Actual photo of Transman.
This is isn’t a commentary on whether the Fountain-Fort Carson School District’s decision to bar a 6-year-old transgender girl from using the girls’ bathroom in a Colorado elementary school is fair. This post is an attempt to express just how certain a child can be of their gender. I’m abandoning the voice of “Transman” for this post because I want to be clear that this is an opinion and based strictly on my experience rather than research and readings in medical journals.
The picture at the top of this post was taken when I was 2. Even then I knew that I was supposed to be a boy. I couldn’t express complex ideas about gender identity, but I knew looking at my parents that I was supposed to be like my father, not like my mother.
I have a hard time explaining to non-transgender people how I knew I was male from the start; I just did. I sometimes ask them, “How do you know you’re male or female?” Often, they go quiet and look stumped, because they can’t answer it either. Most people seem to just know, right? You can’t pinpoint what makes you feel that way or when exactly you realized it, can you? You likely always just knew.
Trying to explain what it feels like to be transgender is like trying to explain what it feels like to have green or brown eyes—it’s an essential part of who we are, but not something we can explain. If you’ve never lived another life, you have nothing to compare it to. The closest short-hand explanation tends to be “trapped in the wrong body,” which, for me, isn’t totally accurate.
I always felt comfortable with my pre-pubescent body even if I did wish that I had the same genitalia as the other men in the family. I enjoyed how strong I was and how fast I could run. When I hit puberty, I didn’t necessarily feel trapped in the wrong body, but rather betrayed by my own. I was intensely uncomfortable with having breasts and hips and the way they made others see me. Up until then, I was usually seen as a boy and could move about the world with freedom and confidence. When breasts entered the picture, so did constant reminders that no one saw me as I saw myself. There was unwanted attention from boys, but even worse, older men who had no business looking at a child the way they looked at me. Having a period reminded me every month that the whole world no longer saw a boy when they saw me. I became completely detached from my physical being. I could not take joy in my body anymore and I certainly couldn’t enjoy other people’s interest in my body. When I became an adult, sex held little pleasure for me because I had such an aversion to the female body I occupied. (Rereading this, I see even on a linguistic level I’m still trying to get distance.)
Being raised in the 1970s and 1980s, no one talked about transgender people; or if they did, it was to make jokes or express disgust. I didn’t have the vocabulary to explain what I was feeling when I was a child and by the time I did, it had been ingrained in me that my very being was shameful and that I was an abomination.
While my father supports and loves me as his child, he is of a different generation. He does not understand what is going on even though he accepts me. He blames himself and wonders if I would have turned out differently if he had been stricter about not letting me wear boys’ clothes or participate in “boy” activities; he thinks if he had done something differently, I might have grown up to be happy as a woman. I don’t know how to explain to him that that isn’t the case. I can tell him, but I don’t think I can convince him. I was born this way and there is nothing he or anyone else could have done to change it.

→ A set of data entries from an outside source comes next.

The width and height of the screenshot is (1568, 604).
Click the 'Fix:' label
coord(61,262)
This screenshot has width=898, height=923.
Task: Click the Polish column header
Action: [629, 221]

When people ask how a child in first grade could possibly know they are transgender and speculate that the parents have done something to make the child feel this way, I boil inside. Not every trans* person knew early on, but the majority do. Many suffer in similar ways as I did. Had I had the knowledge to express what I was going through, had my parents had the understanding of what it means to be transgender and the possible ways of living with it, maybe a lot of that suffering could have been avoided.
I am one of the lucky ones. For whatever reason, I was strong enough to keep going one day at a time. I also had a family that accepted me. Many transgender kids don’t have support at home; many don’t get information to help them understand what they feel and why; many turn to drugs and alcohol to try to rid themselves of the pain they feel; many get kicked out and wind up homeless or in the sex trade; many commit suicide. Who knows what kinds of gifts the world has lost with each of those self-inflicted deaths?
I don’t know if going so widely public will benefit the child at the center of the Fountain-Fort Carson School District case—I imagine the story will follow her for years to come—but, the discussion that has been started may benefit other children in the same situation. I don’t advocate early—and here I mean pre-teen—permanent medical intervention**, but social transitioning can let these kids live their entire lives the way they should have from the start.
** Blocking hormones at the start of puberty until the person is old enough to make decisions about permanent changes may seem radical to many, but delaying the onset of secondary sex characteristics will make it much easier for these young people to make a more seamless transition at the right time if that is what they decide to do.